[Opening Selected extract section]

Conversely, the internal, subjective mind’s semiotic thought processes iconically and symbolically stimulate the brain to generate indexical interaction with the external, objective world. This causal initiative manifests itself in every action, word, and deed from such unconscious processes as circulation and digestion to deliberate focus, movement, speech, and all the rest - yielding all humanity has wrought in and wreaked upon the world, from the sublime genius and beauty of our arts and sciences to the sheer horror of savage warfare and ruthless exploitation on a global scale, from our most noble ethics and moral behavior to our most shameless greed, corruption, and perversity.
At one level, semiosis is merely the electrochemical binding process linking minds and worlds both possible and actual at virtually the speed of light, operating under (what Fetzer calls) “perceptual rules of inference”, or in other words, the indexical constraints genetically imposed by the sensory apparatus and neurological framework of homo sapiens. At another level, semiosis is bound by all the relativistic and quantum causal laws that its own rules of abductive, inductive, and deductive logic and rules of scientific evidence and inference have created or discovered.

[Closing Selected extract section]

- [Directions]
1 – List the types of logic whose rules are named in the passage on semiosis.
2 – According to the passage on semiosis, at what speed does semiosis link minds and worlds?
3 – Resume the passage on semiosis, continuing after its final sentence.

[Opening Dataset entries section]

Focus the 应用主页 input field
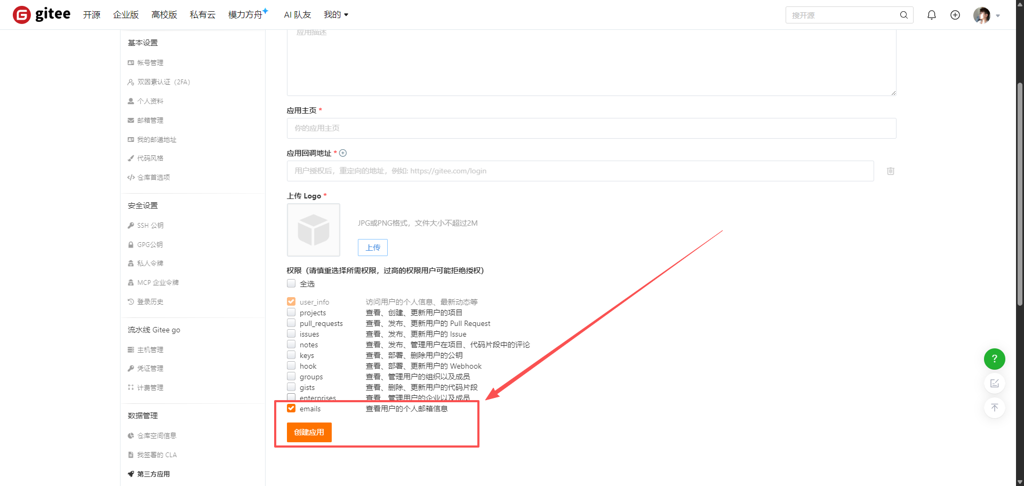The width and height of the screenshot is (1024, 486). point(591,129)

[Closing Dataset entries section]
[Opening Dataset entries section]

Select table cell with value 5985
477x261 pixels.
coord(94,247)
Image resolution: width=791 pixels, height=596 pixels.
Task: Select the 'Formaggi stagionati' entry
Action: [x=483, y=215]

[Closing Dataset entries section]

- [Exercise results]
1 – abductive, inductive, deductive

2 – At virtually the speed of light.

3 –
Almost ineffably, however, the nature of semiosis is itself striking proof of relativity and uncertainty: the perspective and act of observation and analysis will inevitably interfere and influence what is revealed, observed, or discovered. The ‘levels’, dimensions, or scope and range of semiosis as a causal process are therefore enormously complex, numerous, and diverse – perhaps even infinitely so. Semiosis by nature thus manifests an infinite cardinality, mathematically speaking, whose functional domain and range are simultaneously and axiomatically abstract and metaphysical, on one hand, yet nonetheless ontologically fundamental to the dispositional fiber of our very being, on the other.
Of the innumerable facts of life and plain truths established by semiosis per se, one is simply this: each of us does in fact exist as someone semiotically alive in a real world of actual things, where something else – namely, semiosis as sign-processing – bridges the gap between the two, and among us. As bland and dry as that fact may be, the truth of it is nonetheless illuminating and inspiring as its implications are ever more fully explored.